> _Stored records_
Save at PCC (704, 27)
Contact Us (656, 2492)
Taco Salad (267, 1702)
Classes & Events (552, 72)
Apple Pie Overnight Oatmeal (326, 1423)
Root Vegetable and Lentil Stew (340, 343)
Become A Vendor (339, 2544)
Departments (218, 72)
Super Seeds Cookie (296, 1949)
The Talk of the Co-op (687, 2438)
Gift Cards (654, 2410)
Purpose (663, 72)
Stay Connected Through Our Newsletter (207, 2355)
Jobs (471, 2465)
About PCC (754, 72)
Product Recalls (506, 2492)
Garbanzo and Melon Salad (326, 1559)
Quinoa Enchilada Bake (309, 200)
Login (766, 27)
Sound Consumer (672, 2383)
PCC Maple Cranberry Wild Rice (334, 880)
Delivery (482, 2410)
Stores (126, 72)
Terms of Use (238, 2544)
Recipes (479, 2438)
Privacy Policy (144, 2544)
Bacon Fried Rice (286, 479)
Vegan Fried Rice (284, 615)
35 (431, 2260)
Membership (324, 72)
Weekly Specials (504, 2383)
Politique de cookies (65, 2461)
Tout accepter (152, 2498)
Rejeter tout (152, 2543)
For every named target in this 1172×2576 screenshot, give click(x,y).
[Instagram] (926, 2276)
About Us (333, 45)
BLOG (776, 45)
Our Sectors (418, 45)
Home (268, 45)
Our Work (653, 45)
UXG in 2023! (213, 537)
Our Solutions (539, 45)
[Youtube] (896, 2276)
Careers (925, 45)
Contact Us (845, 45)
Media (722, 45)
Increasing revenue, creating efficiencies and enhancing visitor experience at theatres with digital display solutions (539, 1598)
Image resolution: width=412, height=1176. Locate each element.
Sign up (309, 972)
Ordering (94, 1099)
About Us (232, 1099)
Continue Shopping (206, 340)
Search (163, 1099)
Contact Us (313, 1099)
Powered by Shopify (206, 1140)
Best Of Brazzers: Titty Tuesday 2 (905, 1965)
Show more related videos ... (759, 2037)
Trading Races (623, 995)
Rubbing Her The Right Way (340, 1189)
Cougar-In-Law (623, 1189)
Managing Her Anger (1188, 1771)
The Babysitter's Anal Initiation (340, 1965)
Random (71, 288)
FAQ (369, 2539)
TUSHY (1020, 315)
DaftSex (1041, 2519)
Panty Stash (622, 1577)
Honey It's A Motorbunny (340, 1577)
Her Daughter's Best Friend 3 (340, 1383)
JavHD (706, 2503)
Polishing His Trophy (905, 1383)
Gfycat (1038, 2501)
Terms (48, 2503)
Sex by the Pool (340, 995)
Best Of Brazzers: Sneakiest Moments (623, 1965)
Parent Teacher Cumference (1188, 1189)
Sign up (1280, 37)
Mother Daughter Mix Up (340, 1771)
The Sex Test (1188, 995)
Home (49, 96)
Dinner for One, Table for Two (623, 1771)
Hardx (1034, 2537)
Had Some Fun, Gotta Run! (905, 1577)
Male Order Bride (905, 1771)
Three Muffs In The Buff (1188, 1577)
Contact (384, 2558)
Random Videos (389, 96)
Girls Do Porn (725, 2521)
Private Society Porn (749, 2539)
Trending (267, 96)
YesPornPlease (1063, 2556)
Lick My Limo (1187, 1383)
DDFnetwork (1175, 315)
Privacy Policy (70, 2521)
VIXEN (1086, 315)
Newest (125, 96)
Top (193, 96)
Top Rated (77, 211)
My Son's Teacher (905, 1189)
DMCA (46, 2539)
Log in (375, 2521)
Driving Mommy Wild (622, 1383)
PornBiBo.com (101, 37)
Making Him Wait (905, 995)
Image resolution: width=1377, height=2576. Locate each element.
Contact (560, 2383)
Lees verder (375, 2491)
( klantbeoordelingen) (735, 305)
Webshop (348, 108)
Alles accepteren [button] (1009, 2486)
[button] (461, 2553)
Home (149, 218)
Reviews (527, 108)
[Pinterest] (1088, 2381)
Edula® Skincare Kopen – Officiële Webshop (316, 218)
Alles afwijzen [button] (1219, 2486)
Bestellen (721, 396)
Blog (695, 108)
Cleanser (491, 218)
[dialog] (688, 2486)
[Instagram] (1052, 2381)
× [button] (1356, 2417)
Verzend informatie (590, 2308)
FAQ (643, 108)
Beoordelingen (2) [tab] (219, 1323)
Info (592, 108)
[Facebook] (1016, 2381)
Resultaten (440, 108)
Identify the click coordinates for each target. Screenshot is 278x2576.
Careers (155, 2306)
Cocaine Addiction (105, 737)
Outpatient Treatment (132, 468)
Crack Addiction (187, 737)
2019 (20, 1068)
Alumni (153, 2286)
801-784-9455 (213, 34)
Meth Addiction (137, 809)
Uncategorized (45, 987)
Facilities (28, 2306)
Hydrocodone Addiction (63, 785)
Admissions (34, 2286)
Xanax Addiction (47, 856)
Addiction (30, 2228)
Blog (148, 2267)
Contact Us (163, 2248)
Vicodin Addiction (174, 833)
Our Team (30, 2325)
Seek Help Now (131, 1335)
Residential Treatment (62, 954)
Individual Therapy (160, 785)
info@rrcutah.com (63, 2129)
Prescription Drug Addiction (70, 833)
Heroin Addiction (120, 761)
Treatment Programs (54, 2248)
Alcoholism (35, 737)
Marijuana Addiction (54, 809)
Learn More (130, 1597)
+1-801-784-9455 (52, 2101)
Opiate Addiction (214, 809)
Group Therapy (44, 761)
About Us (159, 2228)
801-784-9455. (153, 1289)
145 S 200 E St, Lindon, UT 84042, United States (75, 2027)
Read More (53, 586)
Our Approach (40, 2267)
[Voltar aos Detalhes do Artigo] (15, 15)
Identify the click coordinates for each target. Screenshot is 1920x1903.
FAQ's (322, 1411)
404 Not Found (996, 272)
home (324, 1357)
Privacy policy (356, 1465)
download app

> _EXERCISE BRIEF_
Give the lines again, exactly as they stand, from the beginning of the data through the line with "The Talk of the Co-op (687, 2438)".

> _ANSWER TO THE EXERCISE_
Save at PCC (704, 27)
Contact Us (656, 2492)
Taco Salad (267, 1702)
Classes & Events (552, 72)
Apple Pie Overnight Oatmeal (326, 1423)
Root Vegetable and Lentil Stew (340, 343)
Become A Vendor (339, 2544)
Departments (218, 72)
Super Seeds Cookie (296, 1949)
The Talk of the Co-op (687, 2438)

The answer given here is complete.